A higher number of reported forcible sexual offenses is regarded as a positive sign by the University Police, University Life, Student Conduct and WAVES.

“I think if we’re successful you’ll see even higher numbers for 2014,” said Rose Pascarell, vice president of University Life.

For the first year, the report included crimes outlined in the Violence Against Women Act and Campus Sexual Violence Elimination Act. VAWA crimes include domestic violence, dating violence and stalking.

“We do have stalking cases, we do have domestic violence cases and I think it’s important for folks to realize that Mason is a community of 34,000—42,000 when you think about faculty and staff,” Pascarell said. “We are a large town or a small city and everything that happens, happens here particularly when you’ve got people who are living on campus and so I think it just draws attention to the nuances in those numbers of sexual assault or interpersonal violence.”

Universities were asked to make a “good faith” effort for the VAWA crimes.
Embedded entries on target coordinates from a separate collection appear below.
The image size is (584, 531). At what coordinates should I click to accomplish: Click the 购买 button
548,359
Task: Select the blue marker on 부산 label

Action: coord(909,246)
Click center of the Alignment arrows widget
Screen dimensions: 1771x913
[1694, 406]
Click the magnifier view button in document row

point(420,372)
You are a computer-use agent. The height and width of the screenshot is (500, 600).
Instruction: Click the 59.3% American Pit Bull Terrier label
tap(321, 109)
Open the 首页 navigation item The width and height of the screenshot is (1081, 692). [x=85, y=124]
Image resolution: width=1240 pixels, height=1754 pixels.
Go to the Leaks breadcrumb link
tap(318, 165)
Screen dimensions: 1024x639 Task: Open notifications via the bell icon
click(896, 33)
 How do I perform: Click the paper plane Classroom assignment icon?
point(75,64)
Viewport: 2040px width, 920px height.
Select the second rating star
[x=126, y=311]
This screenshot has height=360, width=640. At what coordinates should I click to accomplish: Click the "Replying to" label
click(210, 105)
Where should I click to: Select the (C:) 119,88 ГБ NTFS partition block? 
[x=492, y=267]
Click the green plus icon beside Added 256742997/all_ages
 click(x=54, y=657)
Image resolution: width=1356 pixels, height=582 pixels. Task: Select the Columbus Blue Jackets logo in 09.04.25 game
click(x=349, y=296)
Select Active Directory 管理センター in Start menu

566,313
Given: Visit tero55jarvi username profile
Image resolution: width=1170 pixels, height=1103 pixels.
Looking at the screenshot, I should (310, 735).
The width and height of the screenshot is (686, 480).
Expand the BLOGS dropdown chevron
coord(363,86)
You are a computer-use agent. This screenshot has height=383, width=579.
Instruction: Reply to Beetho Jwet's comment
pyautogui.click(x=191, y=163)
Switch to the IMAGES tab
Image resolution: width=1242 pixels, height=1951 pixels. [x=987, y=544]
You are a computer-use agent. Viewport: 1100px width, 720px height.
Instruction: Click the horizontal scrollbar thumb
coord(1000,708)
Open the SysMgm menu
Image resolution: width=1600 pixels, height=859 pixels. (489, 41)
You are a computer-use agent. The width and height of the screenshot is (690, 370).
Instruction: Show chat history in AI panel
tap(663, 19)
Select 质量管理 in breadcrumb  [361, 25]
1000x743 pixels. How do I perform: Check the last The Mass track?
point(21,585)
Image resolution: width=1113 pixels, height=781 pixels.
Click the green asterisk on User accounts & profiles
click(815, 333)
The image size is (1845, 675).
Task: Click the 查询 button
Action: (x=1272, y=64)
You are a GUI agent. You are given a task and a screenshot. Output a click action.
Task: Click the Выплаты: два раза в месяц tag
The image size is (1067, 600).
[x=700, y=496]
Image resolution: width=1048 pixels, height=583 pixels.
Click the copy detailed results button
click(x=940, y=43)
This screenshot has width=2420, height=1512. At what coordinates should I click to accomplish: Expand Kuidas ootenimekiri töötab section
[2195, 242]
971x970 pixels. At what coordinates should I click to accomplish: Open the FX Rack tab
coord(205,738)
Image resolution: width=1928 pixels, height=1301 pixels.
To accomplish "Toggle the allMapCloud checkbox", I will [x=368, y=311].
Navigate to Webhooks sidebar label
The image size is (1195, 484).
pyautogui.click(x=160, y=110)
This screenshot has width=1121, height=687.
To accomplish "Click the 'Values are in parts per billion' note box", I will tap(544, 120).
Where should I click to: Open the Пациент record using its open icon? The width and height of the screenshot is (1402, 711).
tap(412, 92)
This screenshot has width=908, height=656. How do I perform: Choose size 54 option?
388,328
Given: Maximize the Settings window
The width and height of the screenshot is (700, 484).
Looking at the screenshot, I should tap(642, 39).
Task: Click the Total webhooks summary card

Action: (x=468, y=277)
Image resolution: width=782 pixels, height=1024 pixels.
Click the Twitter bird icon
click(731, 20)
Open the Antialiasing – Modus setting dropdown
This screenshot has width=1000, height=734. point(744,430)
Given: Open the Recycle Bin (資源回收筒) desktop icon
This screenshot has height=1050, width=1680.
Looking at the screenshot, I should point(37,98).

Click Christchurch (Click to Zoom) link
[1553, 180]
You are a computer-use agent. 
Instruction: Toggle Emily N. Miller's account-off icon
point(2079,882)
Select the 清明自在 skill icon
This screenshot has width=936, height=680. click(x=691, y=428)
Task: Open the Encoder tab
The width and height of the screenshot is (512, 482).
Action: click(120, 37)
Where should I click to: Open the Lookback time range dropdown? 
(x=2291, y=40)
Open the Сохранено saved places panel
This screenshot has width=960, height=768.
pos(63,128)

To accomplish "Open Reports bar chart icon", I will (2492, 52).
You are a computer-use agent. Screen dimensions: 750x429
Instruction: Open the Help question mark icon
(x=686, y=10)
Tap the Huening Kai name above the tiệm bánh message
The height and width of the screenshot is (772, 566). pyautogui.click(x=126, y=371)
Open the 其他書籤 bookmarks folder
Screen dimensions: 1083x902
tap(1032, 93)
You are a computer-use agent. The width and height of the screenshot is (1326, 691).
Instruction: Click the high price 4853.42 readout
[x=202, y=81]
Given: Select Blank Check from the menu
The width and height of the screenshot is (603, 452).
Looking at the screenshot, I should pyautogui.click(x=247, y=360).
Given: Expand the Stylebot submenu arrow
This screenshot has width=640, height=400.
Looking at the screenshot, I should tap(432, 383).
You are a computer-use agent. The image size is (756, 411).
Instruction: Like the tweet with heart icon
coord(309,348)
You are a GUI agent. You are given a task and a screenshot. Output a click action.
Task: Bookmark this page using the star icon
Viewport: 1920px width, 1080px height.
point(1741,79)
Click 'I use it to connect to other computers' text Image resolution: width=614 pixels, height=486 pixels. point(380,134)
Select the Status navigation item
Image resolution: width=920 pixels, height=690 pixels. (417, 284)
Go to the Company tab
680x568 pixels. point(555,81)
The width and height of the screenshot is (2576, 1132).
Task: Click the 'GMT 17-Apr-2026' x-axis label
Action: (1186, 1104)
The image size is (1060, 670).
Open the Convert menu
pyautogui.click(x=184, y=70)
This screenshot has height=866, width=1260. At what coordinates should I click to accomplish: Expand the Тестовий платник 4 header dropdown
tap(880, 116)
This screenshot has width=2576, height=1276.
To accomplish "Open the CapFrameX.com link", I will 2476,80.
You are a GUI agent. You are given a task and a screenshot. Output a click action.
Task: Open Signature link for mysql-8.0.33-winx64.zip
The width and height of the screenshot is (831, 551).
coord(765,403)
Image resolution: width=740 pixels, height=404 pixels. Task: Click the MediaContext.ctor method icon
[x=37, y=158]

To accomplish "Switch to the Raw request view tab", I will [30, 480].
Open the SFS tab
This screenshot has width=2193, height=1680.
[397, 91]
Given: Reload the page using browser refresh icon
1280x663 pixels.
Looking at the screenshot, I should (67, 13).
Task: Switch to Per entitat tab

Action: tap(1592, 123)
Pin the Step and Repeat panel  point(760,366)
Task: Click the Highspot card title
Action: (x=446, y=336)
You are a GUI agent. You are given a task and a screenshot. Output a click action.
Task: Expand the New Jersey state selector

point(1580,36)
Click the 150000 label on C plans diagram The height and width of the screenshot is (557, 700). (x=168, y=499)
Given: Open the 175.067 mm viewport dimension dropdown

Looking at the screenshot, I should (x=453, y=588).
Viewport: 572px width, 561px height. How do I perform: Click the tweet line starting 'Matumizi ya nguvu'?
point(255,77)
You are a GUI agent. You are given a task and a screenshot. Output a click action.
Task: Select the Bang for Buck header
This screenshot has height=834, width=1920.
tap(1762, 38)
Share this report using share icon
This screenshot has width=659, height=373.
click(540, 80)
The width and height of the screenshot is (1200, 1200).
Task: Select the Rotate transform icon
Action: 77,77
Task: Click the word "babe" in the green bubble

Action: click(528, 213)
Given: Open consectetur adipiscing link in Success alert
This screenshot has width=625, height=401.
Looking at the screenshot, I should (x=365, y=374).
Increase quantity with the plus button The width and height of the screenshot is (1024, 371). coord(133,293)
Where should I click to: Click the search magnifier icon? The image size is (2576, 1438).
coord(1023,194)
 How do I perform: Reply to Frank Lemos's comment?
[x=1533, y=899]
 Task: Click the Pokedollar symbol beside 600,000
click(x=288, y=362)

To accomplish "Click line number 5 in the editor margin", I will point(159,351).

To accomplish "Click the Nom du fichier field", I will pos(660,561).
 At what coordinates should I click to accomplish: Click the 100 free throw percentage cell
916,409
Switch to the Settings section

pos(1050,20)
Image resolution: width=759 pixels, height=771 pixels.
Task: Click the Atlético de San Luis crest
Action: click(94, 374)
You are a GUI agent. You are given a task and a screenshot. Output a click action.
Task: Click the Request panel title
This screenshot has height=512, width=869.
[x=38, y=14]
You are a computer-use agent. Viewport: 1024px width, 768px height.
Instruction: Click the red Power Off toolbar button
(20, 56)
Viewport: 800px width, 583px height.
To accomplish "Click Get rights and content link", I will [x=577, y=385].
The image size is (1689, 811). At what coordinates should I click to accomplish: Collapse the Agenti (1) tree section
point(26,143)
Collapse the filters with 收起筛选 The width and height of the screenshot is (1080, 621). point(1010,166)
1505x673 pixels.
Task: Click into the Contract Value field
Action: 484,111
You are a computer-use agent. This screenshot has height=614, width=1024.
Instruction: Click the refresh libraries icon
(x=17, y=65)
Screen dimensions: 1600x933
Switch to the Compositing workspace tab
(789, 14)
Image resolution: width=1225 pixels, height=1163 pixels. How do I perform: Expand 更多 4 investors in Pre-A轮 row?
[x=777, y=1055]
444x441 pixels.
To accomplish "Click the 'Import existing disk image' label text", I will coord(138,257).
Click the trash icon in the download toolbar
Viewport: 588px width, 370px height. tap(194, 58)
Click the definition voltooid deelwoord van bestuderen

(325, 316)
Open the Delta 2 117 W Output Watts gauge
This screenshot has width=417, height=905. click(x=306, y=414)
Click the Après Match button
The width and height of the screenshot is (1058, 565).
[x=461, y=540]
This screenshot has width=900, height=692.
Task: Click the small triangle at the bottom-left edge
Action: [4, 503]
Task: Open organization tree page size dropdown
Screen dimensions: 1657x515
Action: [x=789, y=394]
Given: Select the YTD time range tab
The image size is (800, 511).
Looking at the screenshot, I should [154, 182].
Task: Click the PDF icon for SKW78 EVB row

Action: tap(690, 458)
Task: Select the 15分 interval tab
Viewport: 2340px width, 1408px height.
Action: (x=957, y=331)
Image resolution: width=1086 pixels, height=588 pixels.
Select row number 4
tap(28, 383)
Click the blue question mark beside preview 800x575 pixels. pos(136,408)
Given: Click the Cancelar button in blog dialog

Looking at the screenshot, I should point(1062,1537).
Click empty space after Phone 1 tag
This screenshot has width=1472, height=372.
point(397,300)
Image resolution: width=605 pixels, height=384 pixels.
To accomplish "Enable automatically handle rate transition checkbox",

The legislation signed in 2013 did not establish a specific and across the board definition of dating violence, domestic violence and stalking before beginning to compile Clery reportable data for 2013. The definitions will not be final until after November, according to Heath.

VAWA crimes are often under reported because, as WAVES director Mary Ann Sprouse noted, people are not yet comfortable reporting such crimes to the police, but choose a confidential report with WAVES or Counseling and Psychological Services.

“What has been typical over the last three years is that the number of dating violence, stalking, sexual violence, that’s been reported to the police has really been about 10% of the reports that we get in WAVES,” Pascarell said. “And so we use [the Security Report] as a point of comparison. I think we both learn from each other in terms of who the reports are that come informally to us first versus the reports that go directly to university police.”

Drug and liquor law arrests, referrals and other crimes

Drug arrests and liquor law arrests decreased by almost 50% in 2013 from 2012.

The Security Report cited 74 drug-related arrests at the Fairfax campus in 2013, compared to 154 arrests in 2012, and 70 liquor-related arrests, compared to 247 in 2012.

Heath said the change could be attributed to a number of reasons, one of which being the grant money from the Virginia Alcohol Beverage Control given to University Police in 2012 no longer given to the department in 2013.

“With that funding there appeared to be more targeted enforcement and so the loss of that funding, which would provide for overtime funds and funds to allow for targeted missions, will almost certainly have an impact on the numbers,” Heath said in an email.

Heath said other factors include internal changes in police staffing levels, leadership—Heath became Chief of Police in June 2013— as well as influences by other parts of the university such as the alcohol education programs provided by WAVES.

There were 65 on-campus drug referrals in 2013, an increase from 42 in 2012 and liquor law referrals dropped to 403 for 2013 from 560 in 2012.

On-campus burglary dropped by more than 70%: 11 cases in 2013 compared to 39 cases in 201.

Additionally, police reported three cases of vandalism related to hate crimes, two weapons arrests, one weapons referral, three cases of arson, two cases of aggravated assault, one case of robbery and one case of non-forcible sexual offense.

“We continue to remain a safe environment especially when you consider the major Clery reportable crimes which includes a significant drop in serious property crime in 2013, specifically burglary,” Heath said.

The annual report promotes transparency for university police operations, as part of the Jeanne Clery Disclosure of Campus Security Policy and Campus Crime Statistics Act. It includes numbers for each category from on campus, student residences, on campus buildings and public property that was aggregated by the police department from all campus security authorities.